ROME, vendredi 28 septembre 2012 (ZENIT.org) – Le regard bleu de « Samy », Paul-Samuel Auszenkier, juif polonais, ancien combattant de la libération de Paris, ami du cardinal Lustiger, qui avait découvert Jésus de Nazareth pendant la seconde Guerre mondiale, s’est éteint, entouré de l’amour des siens, ce vendredi 28 septembre à Paris, juste après Kippour, fêté le 26 septembre : il a en quelque sorte fait son grand passage « sous le signe de Kippour », à l’âge de 88 ans. C’était aussi le lendemain de l’anniversaire de son baptême. Il était depuis quelques jours hospitalisé en soins palliatifs.

Son livre-entretien passionnant avec Christine Rater-Garcette, « Faire Mémoire » (Cerf, 2009), témoigne d’un itinéraire incroyable. Juif polonais né en 1924, Paul-Samuel Auszenkier est arrivé avec sa famille à Paris en 1934. Mais peu à peu la famille éclate : des sœurs en Palestine, son frère prisonnier, une autre sœur déportée à Auschwitz, pendant que lui-même gagne la zone libre, avec ses tefillins et son voile de prière dans son maigre bagage.

Puis survient sa lecture de l’Evangile – « J’ai deux mille ans de retard » pense-t-il alors –  à l’occasion d’une hospitalisation et de la sollicitude d’une Fille de Saint-Vincent de Paul – que  l’Eglise fêtait hier.
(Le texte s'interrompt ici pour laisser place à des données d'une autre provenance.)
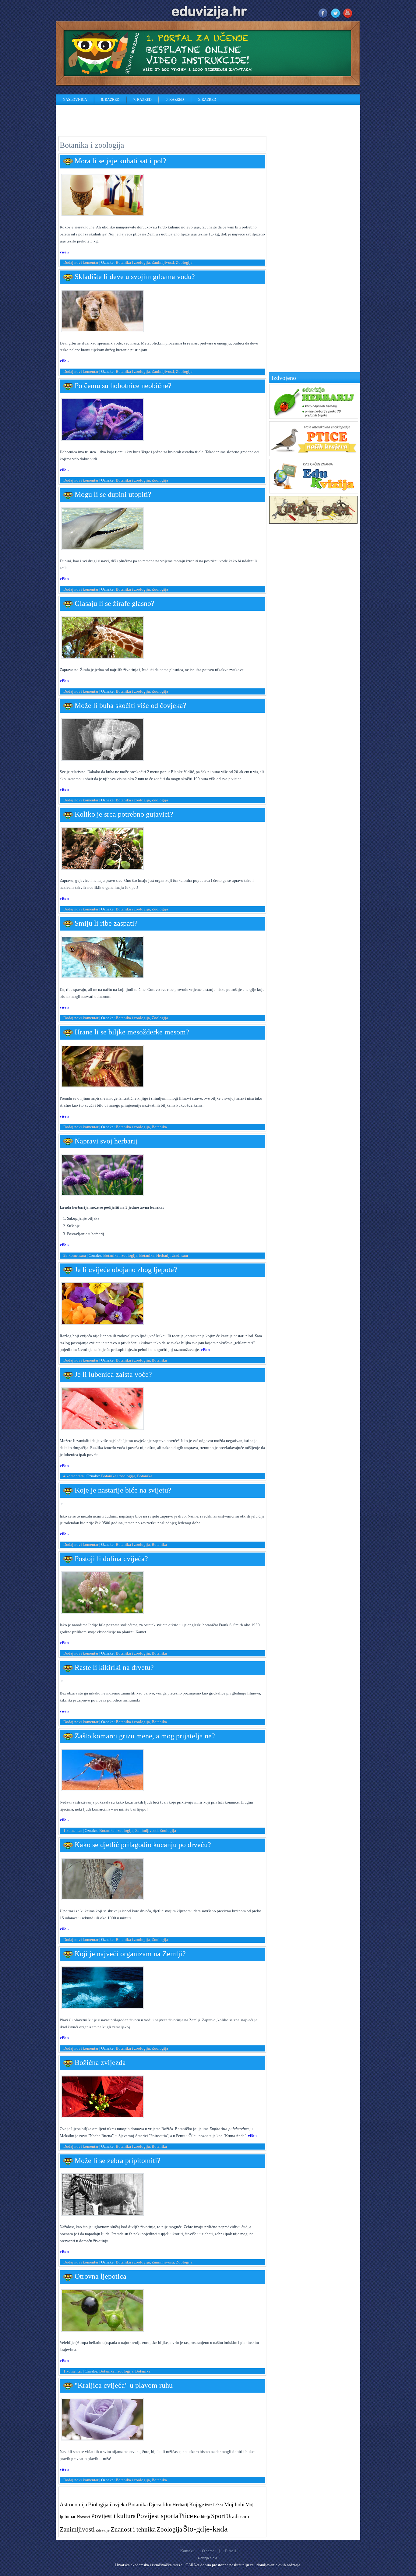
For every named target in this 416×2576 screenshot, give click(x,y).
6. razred (175, 99)
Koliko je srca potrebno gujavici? (124, 814)
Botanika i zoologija (133, 262)
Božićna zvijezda (100, 2062)
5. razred (207, 99)
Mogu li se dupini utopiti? (113, 494)
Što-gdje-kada (205, 2529)
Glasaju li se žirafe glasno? (114, 603)
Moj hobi (234, 2504)
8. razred (110, 99)
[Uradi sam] (313, 522)
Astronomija (73, 2504)
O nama (208, 2551)
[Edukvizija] (313, 492)
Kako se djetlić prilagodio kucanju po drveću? (143, 1845)
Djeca (155, 2504)
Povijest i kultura (113, 2515)
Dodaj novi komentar (80, 262)
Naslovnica (75, 99)
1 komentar (72, 1830)
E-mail (230, 2551)
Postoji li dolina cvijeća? (111, 1559)
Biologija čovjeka (107, 2504)
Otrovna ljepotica (100, 2276)
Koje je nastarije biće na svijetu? (123, 1490)
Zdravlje (103, 2530)
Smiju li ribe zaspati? (106, 923)
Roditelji (202, 2516)
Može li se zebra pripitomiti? (117, 2160)
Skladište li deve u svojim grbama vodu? (135, 277)
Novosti (83, 2516)
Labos (218, 2505)
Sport (218, 2515)
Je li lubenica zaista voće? (113, 1374)
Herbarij (163, 1255)
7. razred (142, 99)
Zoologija (184, 262)
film (166, 2504)
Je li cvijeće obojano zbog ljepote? (126, 1270)
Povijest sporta (157, 2516)
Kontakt (187, 2551)
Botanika (159, 1127)
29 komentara (74, 1255)
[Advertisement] (166, 118)
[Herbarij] (313, 417)
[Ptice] (313, 455)
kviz (208, 2505)
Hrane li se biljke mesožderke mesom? (132, 1032)
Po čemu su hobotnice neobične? (123, 386)
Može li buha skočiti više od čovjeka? (130, 705)
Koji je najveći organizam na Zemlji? (130, 1954)
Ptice (186, 2516)
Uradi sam (179, 1255)
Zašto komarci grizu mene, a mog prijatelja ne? (145, 1736)
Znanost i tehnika (133, 2529)
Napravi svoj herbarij (106, 1141)
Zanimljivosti (163, 262)
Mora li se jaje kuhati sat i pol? (120, 161)
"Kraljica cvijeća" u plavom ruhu (124, 2385)
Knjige (196, 2504)
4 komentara (73, 1476)
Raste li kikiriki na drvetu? (114, 1667)
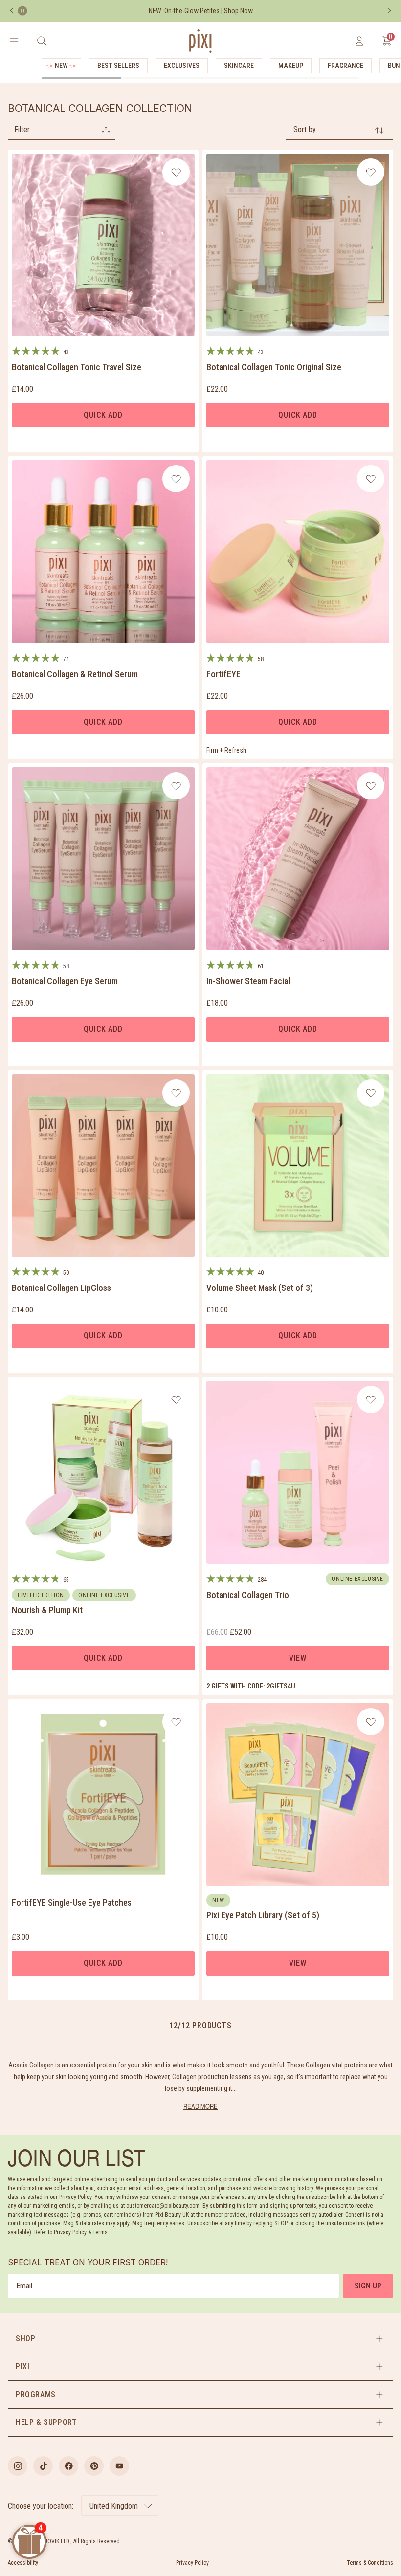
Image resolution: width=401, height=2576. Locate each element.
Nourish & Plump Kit (47, 1610)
Il est baptisé – une expérience mystique fondatrice – par Mgr Pierre-Marie Théas, évêque de Montauban de 1940 à 1947, passe en Espagne, est fait prisonnier – ce qui lui permet d’apprendre l’anglais – puis libéré, il rejoint l’Afrique du Nord, s’embarque pour Glasgow, débarque en France en août 44 et libère Paris dans la 2eDB, descend les Champs-Elysées avec de Gaulle, avec les Américains traque les nazis.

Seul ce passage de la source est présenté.